I am fascinated by the way our culture is changing – especially in regard to women and minorities – and I am fascinated by the way that change is reflected back into the culture by our public stories, like Buffy the Vampire Slayer. I know, technically, that Joss Whedon wrote Buffy so it could be called non-public, but Buffy ran for seven season because it resonated with society’s changing image of women. So going to a Women’s Flat Track Roller Derby match? game? roll-off? seemed right up my alley. It was in Oakland and we went with Courtney Gonzalez.

Courtney , Michele, and I met for dinner at a local pizzeria called Pizzaiolo – although calling Pizzaiolo a pizzeria is a little like calling a Bentley a car – and then went over to the Oakland Convention Center to see the B.A.D.’s – B.ay A.rea D.erby girls – All Star team, The Golden Girls, play the Austin Texecutioners _whose colors are black and blood – as part of a Roller Derby tournament. Dinner was slower than I expected and I was getting agitated that we would be too late but we ended up getting to the game just in time. I had expected that we would walk into a packed  house and not even be able to see the track.

 

It turns out that Flat Track Women’s Roller derby is not packing in the crowds…yet. But it will. It has everything, sexily dressed women, real hard-driving athletic competition, high scoring, and a warm family outing sort of atmosphere. Oh! and it is very casual: for example, each player, of course, has a number, but the numbers have no rhyme or reason. The San Francisco numbers are 11, 101, 666, 1619,16, Ohh, 170c, and so on. And each player has a stage name? porn name? Some of my favorites were Astronaughty, Ivy Profane, Huck Sinn, and Aunti Christ on the San Francisco team and Lucille Brawl, The Killa Sal Monella, Belle Starr – her number is 1889, the year of Belle Starr’s death – and Vicious Van GoGo on the Austin team.

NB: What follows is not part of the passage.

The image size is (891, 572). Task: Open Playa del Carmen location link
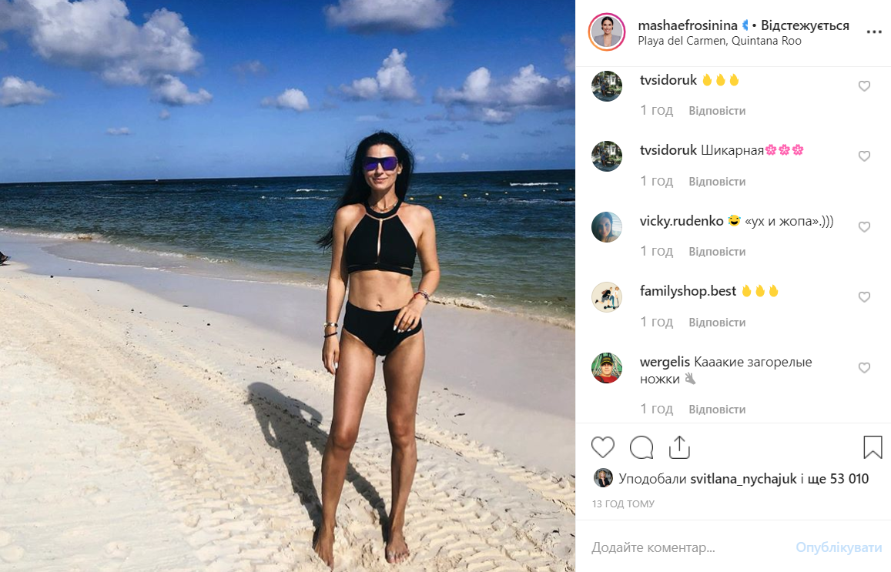(x=719, y=41)
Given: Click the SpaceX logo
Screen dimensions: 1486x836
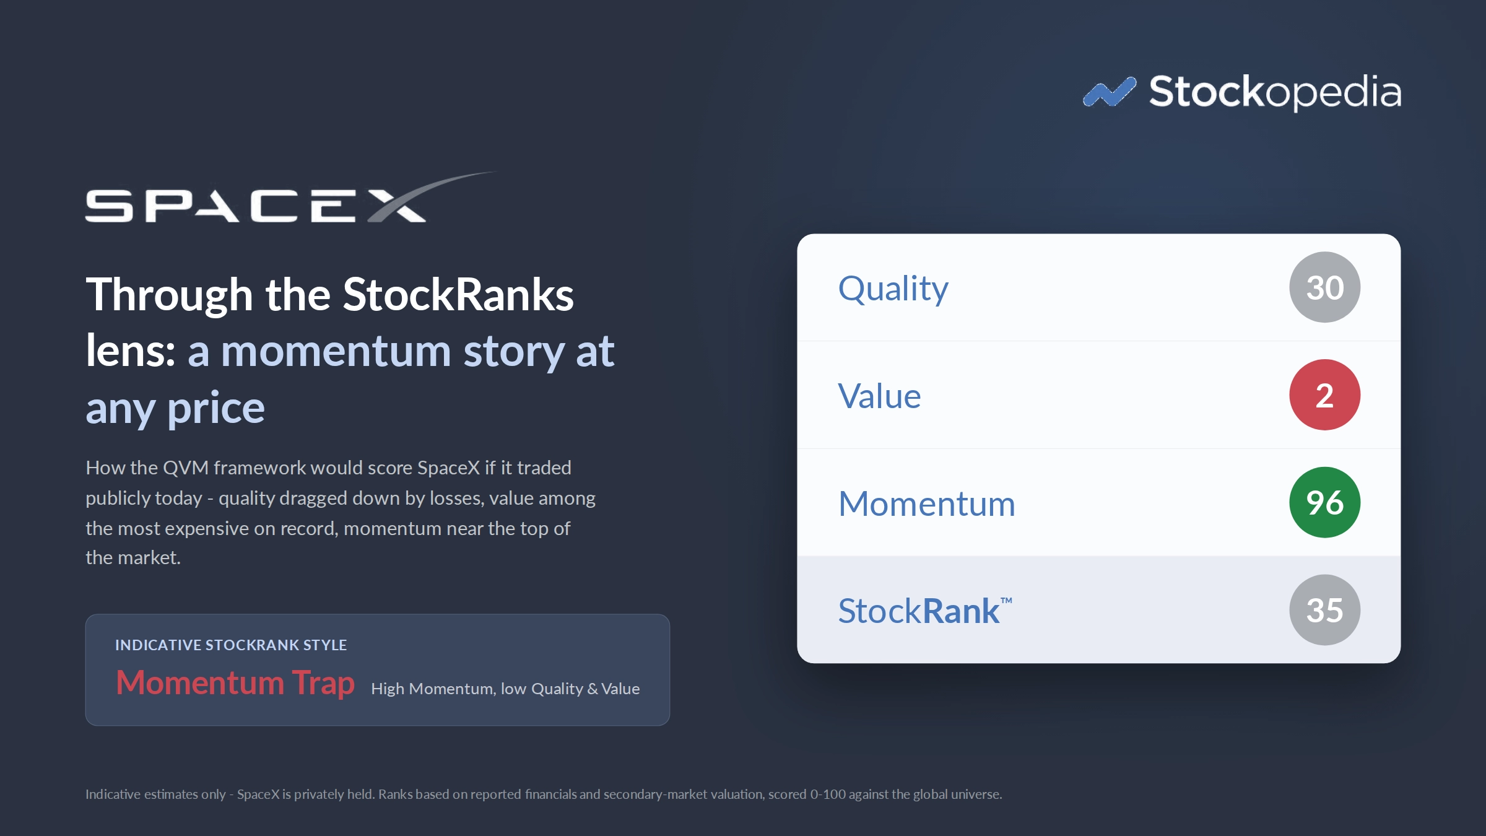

The persona of Women’s Roller Derby – flat track, atleast – is of tough, maybe even nasty, women. It is anything but. Maybe because the teams are owned by the players, which means women, or maybe it is for some other reason, but the atmosphere is nonthreatening. Very nonthreatening in a counter culture way. It is as if they pretended to be  tough to hide their tender, vulnerable, welcoming selves. But the games are rough and tough. Women get knocked down, they get hurt, they get knocked out of the game.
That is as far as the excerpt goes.